Andrew Garfield as Peter Parker-Man

The world has become a cynical place. Here we have a massive franchise reboot of a box office certainty only 10 years after the original, and five years after the last entry in that run. Desperate to hold onto the rights to the Spider-Man name and make more money (and, more importantly, deny money to Disney/Marvel), Sony have pumped out this curious superhero origin tale, The Amazing Spider-Man (was he not amazing back in ’02?), which is at times all too familiar and at others unsettlingly new. Even Marvel had the cop-on to pick up The Incredible Hulk more or less where Hulk had left off five years previous. Did Sony really need to put us through all this again?

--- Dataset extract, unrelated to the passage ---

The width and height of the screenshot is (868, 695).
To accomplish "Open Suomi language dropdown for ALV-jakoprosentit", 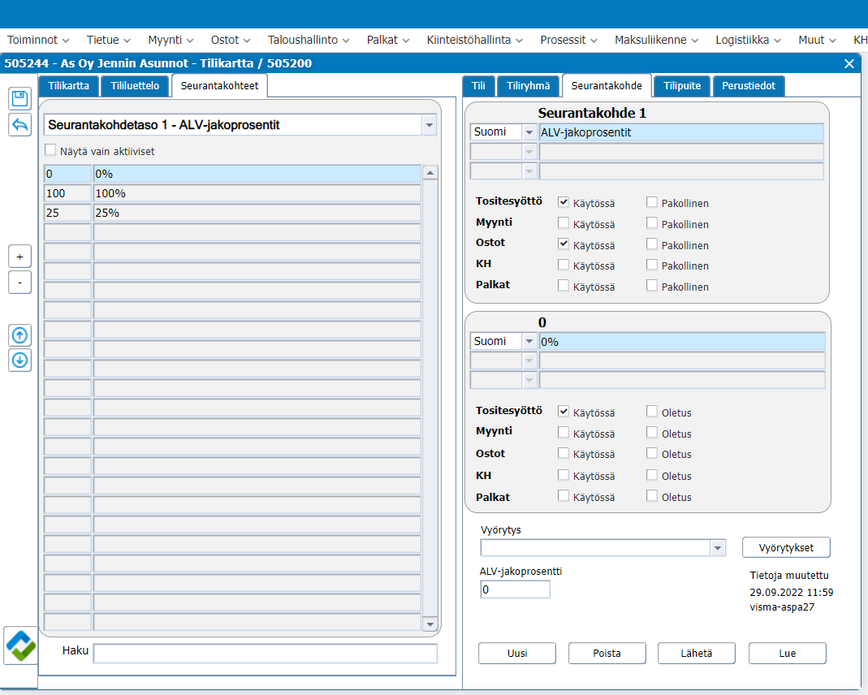I will tap(529, 132).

But audiences are as guilty of this cynicism, many assuming the worst before release and, overwhelmed by the success of The Avengers, bitter that Sony’s declaration to use the Spider-Man brand will deny us a Spidey-Iron Man crossover anytime soon. You think this is bad, wait ‘til you see what Fox do with the Fantastic Four to hang onto those rights! The Amazing Spider-Man is actually a pretty decent entry in the comic book movie canon.

The problem is that now the previous films seem like a waste of our time. All of a sudden, everything we’ve been through with Peter Parker is undone. Tobey Maguire is off with Gatsby, Sam Raimi is off in Oz and Kirsten Dunst is basking in the glow of Melancholia. So we’ll start over. I guess.

Peter Parker is a young scientifically minded but socially awkward teenager who… no. No I’m not doing this again. You know it. You’ve seen the trailer. Spider bite, magic powers, gets the girl. So what’s different?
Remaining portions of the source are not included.